**What you have to do:** The data below should be transcribed in full, with no picture included.

---+---

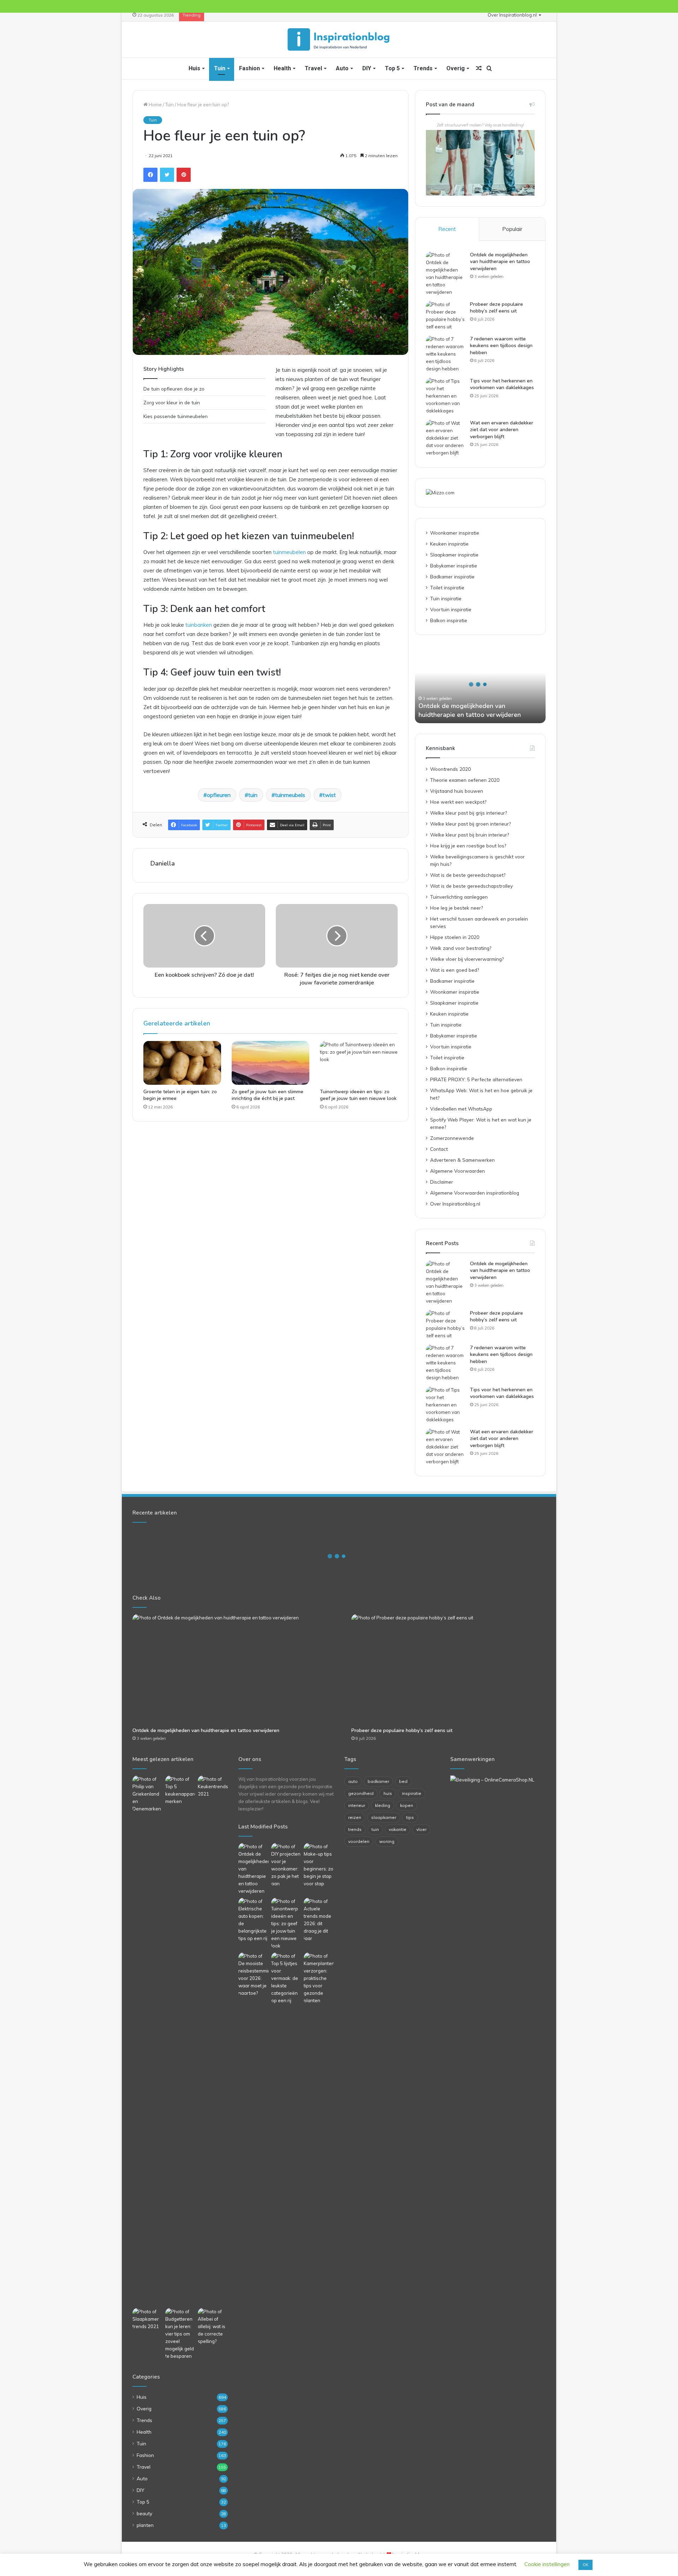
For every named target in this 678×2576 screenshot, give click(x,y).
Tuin (219, 68)
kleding (382, 1805)
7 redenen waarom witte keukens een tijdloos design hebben (501, 345)
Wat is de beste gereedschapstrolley (471, 886)
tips (410, 1817)
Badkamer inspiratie (452, 576)
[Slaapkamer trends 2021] (147, 2319)
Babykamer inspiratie (453, 566)
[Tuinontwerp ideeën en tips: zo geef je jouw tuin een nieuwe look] (359, 1063)
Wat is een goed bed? (454, 970)
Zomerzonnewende (452, 1138)
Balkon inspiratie (448, 620)
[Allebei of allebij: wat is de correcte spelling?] (213, 2326)
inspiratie (411, 1793)
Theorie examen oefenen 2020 (464, 780)
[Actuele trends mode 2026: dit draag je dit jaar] (319, 1920)
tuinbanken (198, 624)
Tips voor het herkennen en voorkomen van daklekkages (502, 384)
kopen (406, 1805)
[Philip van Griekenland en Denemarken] (147, 1794)
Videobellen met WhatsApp (461, 1109)
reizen (354, 1817)
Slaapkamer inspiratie (454, 555)
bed (403, 1781)
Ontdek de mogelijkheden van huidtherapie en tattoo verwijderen (500, 261)
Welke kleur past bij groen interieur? (470, 824)
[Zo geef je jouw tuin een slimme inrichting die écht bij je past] (270, 1063)
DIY (366, 68)
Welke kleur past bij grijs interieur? (468, 813)
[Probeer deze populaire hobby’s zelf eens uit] (445, 316)
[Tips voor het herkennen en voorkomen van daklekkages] (445, 396)
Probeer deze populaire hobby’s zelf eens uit (496, 308)
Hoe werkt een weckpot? (458, 802)
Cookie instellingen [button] (547, 2564)
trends (355, 1829)
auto (353, 1781)
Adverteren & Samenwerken (462, 1160)
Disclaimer (441, 1182)
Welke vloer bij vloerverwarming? (467, 959)
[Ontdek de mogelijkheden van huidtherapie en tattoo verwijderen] (445, 273)
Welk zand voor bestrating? (460, 948)
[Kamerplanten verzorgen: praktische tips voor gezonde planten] (319, 1978)
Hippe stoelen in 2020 (454, 937)
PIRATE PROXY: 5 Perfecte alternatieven (476, 1079)
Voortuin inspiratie (450, 609)
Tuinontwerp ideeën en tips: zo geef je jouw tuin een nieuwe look (358, 1095)
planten (145, 2525)
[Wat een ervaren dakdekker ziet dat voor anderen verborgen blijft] (445, 438)
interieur (356, 1805)
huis (387, 1793)
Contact (439, 1149)
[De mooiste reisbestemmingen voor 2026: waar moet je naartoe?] (253, 1974)
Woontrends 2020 (450, 769)
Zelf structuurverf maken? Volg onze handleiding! (480, 125)
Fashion (249, 68)
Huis (194, 68)
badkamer (378, 1781)
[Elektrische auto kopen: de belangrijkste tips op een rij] (253, 1920)
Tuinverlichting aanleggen (459, 897)
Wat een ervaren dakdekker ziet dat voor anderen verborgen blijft (501, 430)
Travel (313, 68)
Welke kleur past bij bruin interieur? (469, 835)
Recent (447, 229)
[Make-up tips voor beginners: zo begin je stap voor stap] (319, 1865)
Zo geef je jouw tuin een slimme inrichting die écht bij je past (267, 1095)
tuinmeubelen (289, 552)
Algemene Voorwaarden (457, 1171)
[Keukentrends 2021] (213, 1786)
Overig (455, 68)
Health (282, 68)
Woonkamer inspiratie (454, 533)
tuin (252, 794)
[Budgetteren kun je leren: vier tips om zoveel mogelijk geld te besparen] (180, 2334)
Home (155, 104)
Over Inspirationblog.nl (512, 15)
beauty (144, 2513)
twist (329, 794)
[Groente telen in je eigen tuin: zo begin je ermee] (182, 1063)
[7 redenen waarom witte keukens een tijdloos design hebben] (445, 354)
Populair (512, 229)
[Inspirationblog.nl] (339, 39)
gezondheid (361, 1793)
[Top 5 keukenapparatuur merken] (180, 2040)
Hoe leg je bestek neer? (456, 908)
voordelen (358, 1841)
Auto (342, 68)
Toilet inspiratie (447, 587)
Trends (423, 68)
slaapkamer (383, 1817)
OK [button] (585, 2564)
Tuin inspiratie (446, 598)
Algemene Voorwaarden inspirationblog (474, 1193)
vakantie (397, 1829)
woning (386, 1841)
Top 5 (392, 68)
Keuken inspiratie (449, 544)
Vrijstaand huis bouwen (456, 791)
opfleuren (219, 794)
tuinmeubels (290, 794)
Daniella (162, 863)
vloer (421, 1829)
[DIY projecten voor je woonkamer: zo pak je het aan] (286, 1865)
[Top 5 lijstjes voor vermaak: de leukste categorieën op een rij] (286, 1978)
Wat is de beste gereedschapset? (467, 875)
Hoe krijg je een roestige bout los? (468, 846)
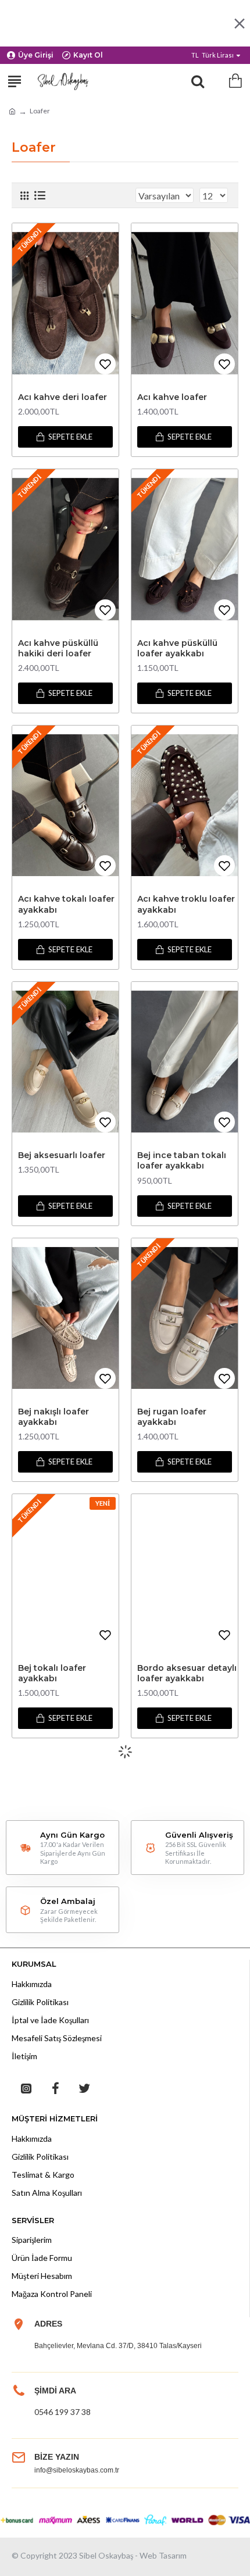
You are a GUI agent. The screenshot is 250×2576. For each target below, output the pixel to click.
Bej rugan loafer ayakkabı (171, 1416)
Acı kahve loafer (172, 397)
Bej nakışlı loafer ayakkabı (53, 1416)
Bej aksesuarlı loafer (61, 1155)
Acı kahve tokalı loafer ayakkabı (66, 904)
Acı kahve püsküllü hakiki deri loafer (58, 648)
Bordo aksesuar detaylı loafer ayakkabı (187, 1673)
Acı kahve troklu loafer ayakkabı (186, 904)
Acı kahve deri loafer (62, 397)
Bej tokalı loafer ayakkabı (52, 1673)
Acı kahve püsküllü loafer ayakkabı (177, 648)
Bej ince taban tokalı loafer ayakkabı (181, 1160)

---+---

**Completed exercise:**
For every named target in this 678×2576 screenshot, give click(x,y).
Tuin (219, 68)
kleding (382, 1805)
7 redenen waarom witte keukens een tijdloos design hebben (501, 345)
Wat is de beste gereedschapstrolley (471, 886)
tips (410, 1817)
Badkamer inspiratie (452, 576)
[Slaapkamer trends 2021] (147, 2319)
Babykamer inspiratie (453, 566)
[Tuinontwerp ideeën en tips: zo geef je jouw tuin een nieuwe look] (359, 1063)
Wat is een goed bed? (454, 970)
Zomerzonnewende (452, 1138)
Balkon inspiratie (448, 620)
[Allebei of allebij: wat is de correcte spelling?] (213, 2326)
inspiratie (411, 1793)
Theorie examen oefenen 2020 (464, 780)
[Actuele trends mode 2026: dit draag je dit jaar] (319, 1920)
tuinbanken (198, 624)
Tips voor het herkennen en voorkomen van daklekkages (502, 384)
kopen (406, 1805)
[Philip van Griekenland en Denemarken] (147, 1794)
Videobellen met WhatsApp (461, 1109)
reizen (354, 1817)
Slaapkamer inspiratie (454, 555)
bed (403, 1781)
Ontdek de mogelijkheden van huidtherapie en tattoo verwijderen (500, 261)
Welke kleur past bij groen interieur? (470, 824)
[Zo geef je jouw tuin een slimme inrichting die écht bij je past] (270, 1063)
DIY (366, 68)
Welke kleur past bij grijs interieur? (468, 813)
[Probeer deze populaire hobby’s zelf eens uit] (445, 316)
[Tips voor het herkennen en voorkomen van daklekkages] (445, 396)
Probeer deze populaire hobby’s zelf eens uit (496, 308)
Hoe werkt een weckpot? (458, 802)
Cookie instellingen [button] (547, 2564)
trends (355, 1829)
auto (353, 1781)
Adverteren & Samenwerken (462, 1160)
Disclaimer (441, 1182)
Welke vloer bij vloerverwarming? (467, 959)
[Ontdek de mogelijkheden van huidtherapie en tattoo verwijderen] (445, 273)
Welk zand voor bestrating? (460, 948)
[Kamerplanten verzorgen: praktische tips voor gezonde planten] (319, 1978)
Hippe stoelen in 2020 (454, 937)
PIRATE PROXY: 5 Perfecte alternatieven (476, 1079)
Voortuin inspiratie (450, 609)
Tuinontwerp ideeën en tips: zo geef je jouw tuin een nieuwe look (358, 1095)
planten (145, 2525)
[Wat een ervaren dakdekker ziet dat voor anderen verborgen blijft] (445, 438)
interieur (356, 1805)
huis (387, 1793)
Contact (439, 1149)
[De mooiste reisbestemmingen voor 2026: waar moet je naartoe?] (253, 1974)
Woontrends 2020 (450, 769)
Zelf structuurverf maken? Volg onze handleiding! (480, 125)
Fashion (249, 68)
Huis (194, 68)
badkamer (378, 1781)
[Elektrische auto kopen: de belangrijkste tips op een rij] (253, 1920)
Tuinverlichting aanleggen (459, 897)
Wat een ervaren dakdekker ziet dat voor anderen verborgen blijft (501, 430)
Travel (313, 68)
Welke kleur past bij bruin interieur? (469, 835)
Recent (447, 229)
[Make-up tips voor beginners: zo begin je stap voor stap] (319, 1865)
Zo geef je jouw tuin een slimme inrichting die écht bij je past (267, 1095)
tuinmeubelen (289, 552)
Algemene Voorwaarden (457, 1171)
[Keukentrends 2021] (213, 1786)
Overig (455, 68)
Health (282, 68)
Woonkamer inspiratie (454, 533)
tuin (252, 794)
[Budgetteren kun je leren: vier tips om zoveel mogelijk geld te besparen] (180, 2334)
Home (155, 104)
Over Inspirationblog.nl (512, 15)
beauty (144, 2513)
twist (329, 794)
[Groente telen in je eigen tuin: zo begin je ermee] (182, 1063)
[7 redenen waarom witte keukens een tijdloos design hebben] (445, 354)
Populair (512, 229)
[Inspirationblog.nl] (339, 39)
gezondheid (361, 1793)
[Top 5 keukenapparatuur merken] (180, 2040)
Hoe leg je bestek neer? (456, 908)
voordelen (358, 1841)
Auto (342, 68)
Toilet inspiratie (447, 587)
Trends (423, 68)
slaapkamer (383, 1817)
OK [button] (585, 2564)
Tuin inspiratie (446, 598)
Algemene Voorwaarden inspirationblog (474, 1193)
vakantie (397, 1829)
woning (386, 1841)
Top 5 (392, 68)
Keuken inspiratie (449, 544)
Vrijstaand huis bouwen (456, 791)
opfleuren (219, 794)
tuinmeubels (290, 794)
Daniella (162, 863)
vloer (421, 1829)
[DIY projecten voor je woonkamer: zo pak je het aan] (286, 1865)
[Top 5 lijstjes voor vermaak: de leukste categorieën op een rij] (286, 1978)
Wat is de beste gereedschapset? (467, 875)
Hoe krijg je een roestige bout los? (468, 846)
You are a GUI agent. The screenshot is 250×2576. For each target below, output the pixel to click.
Bej rugan loafer ayakkabı (171, 1416)
Acı kahve loafer (172, 397)
Bej nakışlı loafer ayakkabı (53, 1416)
Bej aksesuarlı loafer (61, 1155)
Acı kahve tokalı loafer ayakkabı (66, 904)
Acı kahve püsküllü hakiki deri loafer (58, 648)
Bordo aksesuar detaylı loafer ayakkabı (187, 1673)
Acı kahve troklu loafer ayakkabı (186, 904)
Acı kahve deri loafer (62, 397)
Bej tokalı loafer ayakkabı (52, 1673)
Acı kahve püsküllü loafer ayakkabı (177, 648)
Bej ince taban tokalı loafer ayakkabı (181, 1160)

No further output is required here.